Copy out the stretch of items from the very beginning through the line containing "(x=826, y=467)", unchanged and in full.

[START OF INPUT MATERIAL]

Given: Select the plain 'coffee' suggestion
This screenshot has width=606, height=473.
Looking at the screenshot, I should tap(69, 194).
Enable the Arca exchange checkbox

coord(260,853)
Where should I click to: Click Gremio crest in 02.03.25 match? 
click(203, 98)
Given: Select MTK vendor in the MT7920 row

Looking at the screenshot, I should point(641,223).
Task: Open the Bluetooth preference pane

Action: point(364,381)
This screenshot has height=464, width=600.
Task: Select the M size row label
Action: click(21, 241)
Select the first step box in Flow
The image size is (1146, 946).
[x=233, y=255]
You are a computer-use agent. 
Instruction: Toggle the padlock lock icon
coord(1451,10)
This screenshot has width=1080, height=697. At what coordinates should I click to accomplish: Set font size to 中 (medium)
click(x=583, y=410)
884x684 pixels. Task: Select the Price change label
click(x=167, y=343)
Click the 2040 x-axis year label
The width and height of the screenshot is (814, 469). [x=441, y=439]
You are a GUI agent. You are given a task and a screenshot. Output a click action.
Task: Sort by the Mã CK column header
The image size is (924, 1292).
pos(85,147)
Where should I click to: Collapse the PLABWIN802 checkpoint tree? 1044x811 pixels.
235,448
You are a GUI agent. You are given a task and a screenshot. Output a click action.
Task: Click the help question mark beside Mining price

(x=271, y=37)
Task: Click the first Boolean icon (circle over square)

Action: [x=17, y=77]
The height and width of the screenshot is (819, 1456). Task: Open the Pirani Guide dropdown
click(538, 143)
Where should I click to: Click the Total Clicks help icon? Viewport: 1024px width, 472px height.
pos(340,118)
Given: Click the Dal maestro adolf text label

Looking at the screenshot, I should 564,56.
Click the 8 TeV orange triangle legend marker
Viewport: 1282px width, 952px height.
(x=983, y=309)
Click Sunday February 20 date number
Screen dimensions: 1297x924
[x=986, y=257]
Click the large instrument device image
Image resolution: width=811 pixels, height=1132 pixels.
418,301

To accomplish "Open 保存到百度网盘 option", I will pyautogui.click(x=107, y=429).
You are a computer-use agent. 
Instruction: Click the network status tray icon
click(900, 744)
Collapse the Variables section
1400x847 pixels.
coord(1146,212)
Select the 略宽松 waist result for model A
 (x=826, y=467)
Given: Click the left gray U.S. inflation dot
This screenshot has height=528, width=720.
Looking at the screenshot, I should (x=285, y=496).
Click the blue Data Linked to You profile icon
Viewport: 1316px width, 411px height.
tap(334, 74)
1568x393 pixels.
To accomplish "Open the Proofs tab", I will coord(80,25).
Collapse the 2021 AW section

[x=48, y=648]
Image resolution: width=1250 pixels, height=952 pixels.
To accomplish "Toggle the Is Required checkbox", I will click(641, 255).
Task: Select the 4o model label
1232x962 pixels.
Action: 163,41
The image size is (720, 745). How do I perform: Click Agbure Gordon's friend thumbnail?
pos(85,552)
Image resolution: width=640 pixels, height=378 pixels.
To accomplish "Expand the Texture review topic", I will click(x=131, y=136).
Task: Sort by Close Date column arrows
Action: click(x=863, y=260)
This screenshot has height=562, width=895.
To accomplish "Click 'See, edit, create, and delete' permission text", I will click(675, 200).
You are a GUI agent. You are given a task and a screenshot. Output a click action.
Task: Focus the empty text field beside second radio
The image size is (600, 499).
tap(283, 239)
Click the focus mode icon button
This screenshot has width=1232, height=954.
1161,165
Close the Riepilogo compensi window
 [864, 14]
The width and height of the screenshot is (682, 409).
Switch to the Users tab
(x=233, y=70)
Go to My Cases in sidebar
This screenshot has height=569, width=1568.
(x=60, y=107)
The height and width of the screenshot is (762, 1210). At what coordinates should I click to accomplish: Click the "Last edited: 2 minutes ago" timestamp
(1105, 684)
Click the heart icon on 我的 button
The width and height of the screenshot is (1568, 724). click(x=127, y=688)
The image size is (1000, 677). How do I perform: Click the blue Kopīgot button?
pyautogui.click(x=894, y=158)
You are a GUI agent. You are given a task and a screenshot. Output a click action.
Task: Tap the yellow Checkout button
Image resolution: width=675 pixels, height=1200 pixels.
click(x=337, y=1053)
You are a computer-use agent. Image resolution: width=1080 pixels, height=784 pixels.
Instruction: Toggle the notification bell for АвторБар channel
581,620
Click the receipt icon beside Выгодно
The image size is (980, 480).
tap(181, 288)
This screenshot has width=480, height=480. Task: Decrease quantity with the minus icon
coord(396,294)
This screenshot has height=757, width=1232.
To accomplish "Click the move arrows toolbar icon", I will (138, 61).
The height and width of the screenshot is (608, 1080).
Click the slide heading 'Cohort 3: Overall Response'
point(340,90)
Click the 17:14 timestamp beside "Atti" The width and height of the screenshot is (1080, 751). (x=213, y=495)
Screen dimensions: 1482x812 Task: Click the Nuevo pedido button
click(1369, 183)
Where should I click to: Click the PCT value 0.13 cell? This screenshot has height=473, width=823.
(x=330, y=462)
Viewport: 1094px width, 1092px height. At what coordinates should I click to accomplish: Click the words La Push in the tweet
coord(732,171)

[END OF INPUT MATERIAL]

— ANSWER TO THIS EXERCISE —
Given: Select the plain 'coffee' suggestion
This screenshot has width=606, height=473.
Looking at the screenshot, I should tap(69, 194).
Enable the Arca exchange checkbox

coord(260,853)
Where should I click to: Click Gremio crest in 02.03.25 match? 
click(203, 98)
Given: Select MTK vendor in the MT7920 row

Looking at the screenshot, I should point(641,223).
Task: Open the Bluetooth preference pane

Action: point(364,381)
This screenshot has height=464, width=600.
Task: Select the M size row label
Action: click(21, 241)
Select the first step box in Flow
The image size is (1146, 946).
[x=233, y=255]
You are a computer-use agent. 
Instruction: Toggle the padlock lock icon
coord(1451,10)
This screenshot has width=1080, height=697. At what coordinates should I click to accomplish: Set font size to 中 (medium)
click(x=583, y=410)
884x684 pixels. Task: Select the Price change label
click(x=167, y=343)
Click the 2040 x-axis year label
The width and height of the screenshot is (814, 469). [x=441, y=439]
You are a GUI agent. You are given a task and a screenshot. Output a click action.
Task: Sort by the Mã CK column header
The image size is (924, 1292).
pos(85,147)
Where should I click to: Collapse the PLABWIN802 checkpoint tree? 1044x811 pixels.
235,448
You are a GUI agent. You are given a task and a screenshot. Output a click action.
Task: Click the help question mark beside Mining price

(x=271, y=37)
Task: Click the first Boolean icon (circle over square)

Action: [x=17, y=77]
The height and width of the screenshot is (819, 1456). Task: Open the Pirani Guide dropdown
click(538, 143)
Where should I click to: Click the Total Clicks help icon? Viewport: 1024px width, 472px height.
pos(340,118)
Given: Click the Dal maestro adolf text label

Looking at the screenshot, I should 564,56.
Click the 8 TeV orange triangle legend marker
Viewport: 1282px width, 952px height.
(x=983, y=309)
Click Sunday February 20 date number
Screen dimensions: 1297x924
[x=986, y=257]
Click the large instrument device image
Image resolution: width=811 pixels, height=1132 pixels.
418,301

To accomplish "Open 保存到百度网盘 option", I will pyautogui.click(x=107, y=429).
You are a computer-use agent. 
Instruction: Click the network status tray icon
click(900, 744)
Collapse the Variables section
1400x847 pixels.
coord(1146,212)
Select the 略宽松 waist result for model A
 (x=826, y=467)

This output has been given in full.